Surgical repair of persistent fifth aortic arch coarctation and interrupted fourth aortic arch without cardiopulmonary bypass: a case report

Persistent fifth aortic arch (PFAA) is a rare congenital cardiovascular anomaly of the aortic arch, which can occur independently but is frequently associated with other cardiovascular malformations including patent ductus arteriosus (PDA), interrupted aortic arch (IAA), pulmonary atresia, tetralogy of Fallot, and transposition of the great vessels. PFAA can be classified into three different types according to different abnormal vascular connections (type A, B and C).
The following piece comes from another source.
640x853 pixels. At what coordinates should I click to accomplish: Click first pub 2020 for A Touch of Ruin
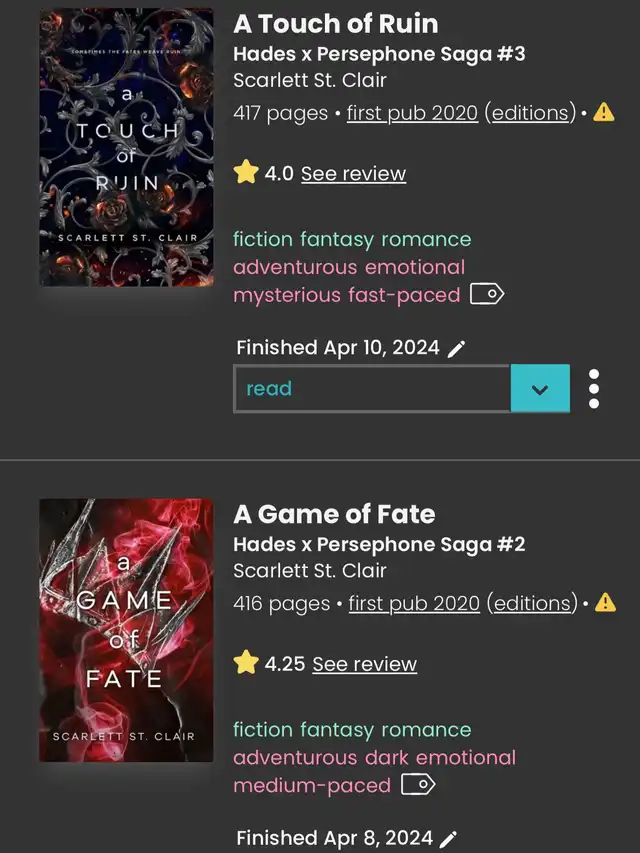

We report an infant diagnosed with PFAA along with interrupted fourth aortic arch (type B) and PDA. Several surgical methods have been delivered to patients diagnosed with PFAA. In our case, the correction of coarctation PFAA and the ligation of PDA were performed without cardiopulmonary bypass through left lateral thoracotomy. We removed the coarctation part of the PFAA, and then performed the end-to-end anastomosis between the fifth aortic arch and the descending aorta. Despite the stenosis at the site of anastomosis was observed 10 months after the operation, the patient resulted in good recovery by once balloon dilation procedure. Thus, we recommend it is more appropriable to select this procedure in the surgical treatment of PFAA for those patients whose fourth aortic arches were interrupted with fifth aortic arches well developed. Our experience can provide a beneficial reference for future cases.